Stored data entries:
- - - - -
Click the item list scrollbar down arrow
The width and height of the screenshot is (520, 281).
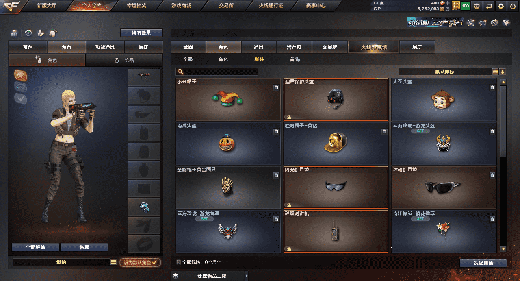(503, 248)
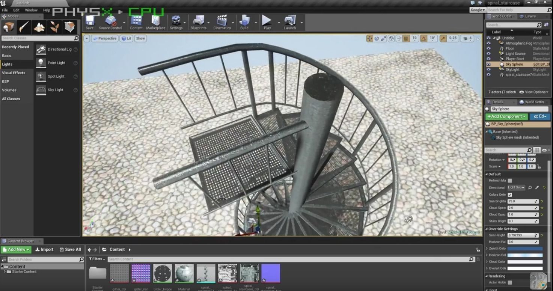Toggle visibility of the Floor actor

point(489,48)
- - - - -
## ASSIGNMENT
Could you transcribe all of the data exactly, keeping every picture out of the copy?

## RESPONSE AREA
Click the item list scrollbar down arrow
The width and height of the screenshot is (520, 281).
(503, 248)
Toggle visibility of the Floor actor

point(489,48)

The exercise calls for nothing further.